• The Multicultural Megalopolis: African-American Subjectivity and Identity in Contemporary Harlem Fiction

      Joyce, Joyce Ann, 1949-; Brivic, Sheldon, 1943-; Williams, Roland Leander; Honey, Maureen, 1945- (Temple University. Libraries, 2012)
      The central aim of this study is to explore what I term urban ethnic subjectivity, that is, the subjectivity of ethnic urbanites. Of all the ethnic groups in the United States, the majority of African Americans had their origins in the rural countryside, but they later migrated to cities. Although urban living had its advantages, it was soon realized that it did not resolve the matters of institutional racism, discrimination and poverty. As a result, the subjectivity of urban African Americans is uniquely influenced by their cosmopolitan identities. New York City's ethnic community of Harlem continues to function as the geographic center of African-American urban culture.
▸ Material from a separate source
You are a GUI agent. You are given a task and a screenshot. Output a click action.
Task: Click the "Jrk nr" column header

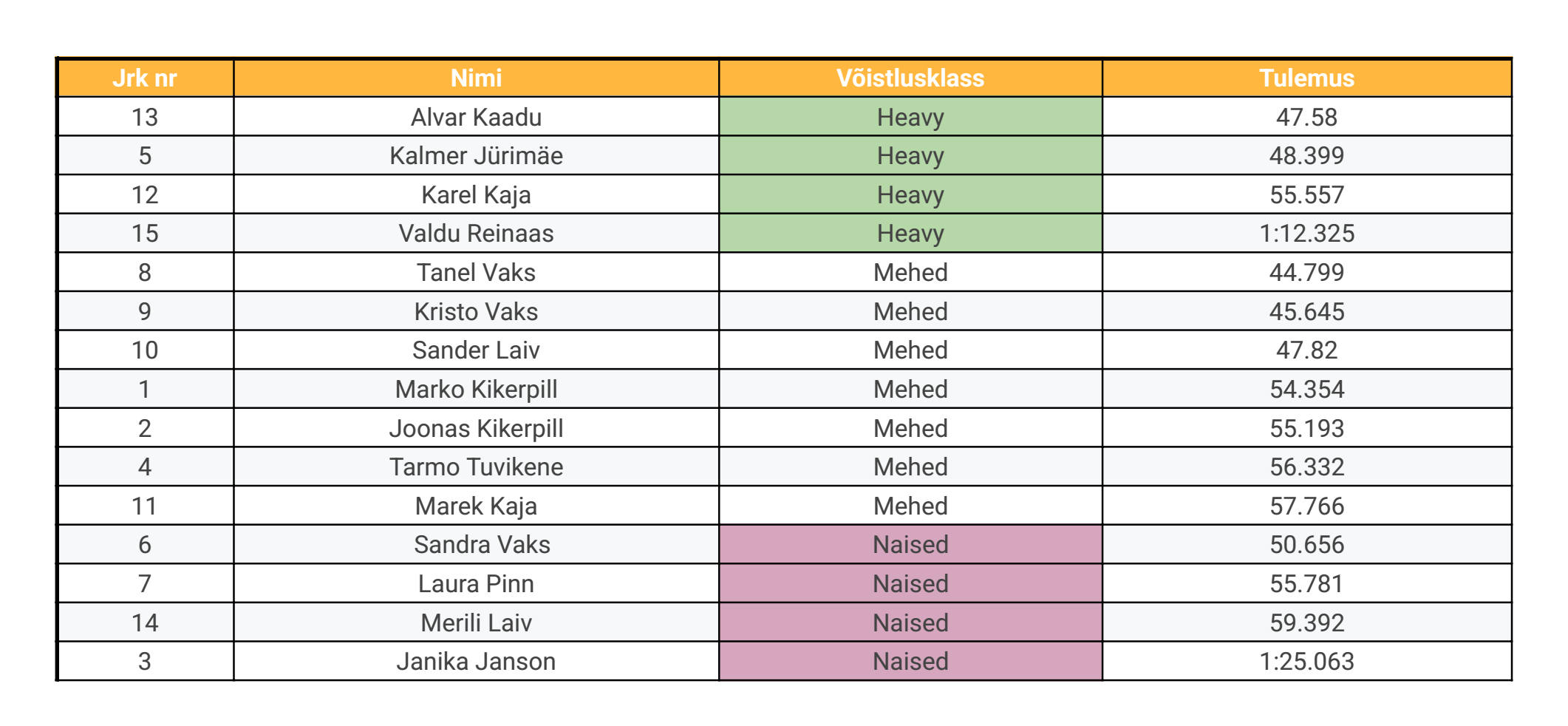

This study examines how six post-World War II novels --Sapphire's PUSH, Julian Mayfield's The Hit, Brian Keith Jackson's The Queen of Harlem, Charles Wright's The Wig, Toni Morrison's Jazz and Louise Meriwether's Daddy Was a Number Runner-- address the issues of race, identity, individuality and community within Harlem and the megalopolis of New York City. Further, this study investigates concepts of urbanism, blackness, ethnicity and subjectivity as they relate to the characters' identities and self-perceptions. This study is original in its attempt to ascertain the connections between megalopolitan urbanism, ethnicity, subjectivity and African-American fiction.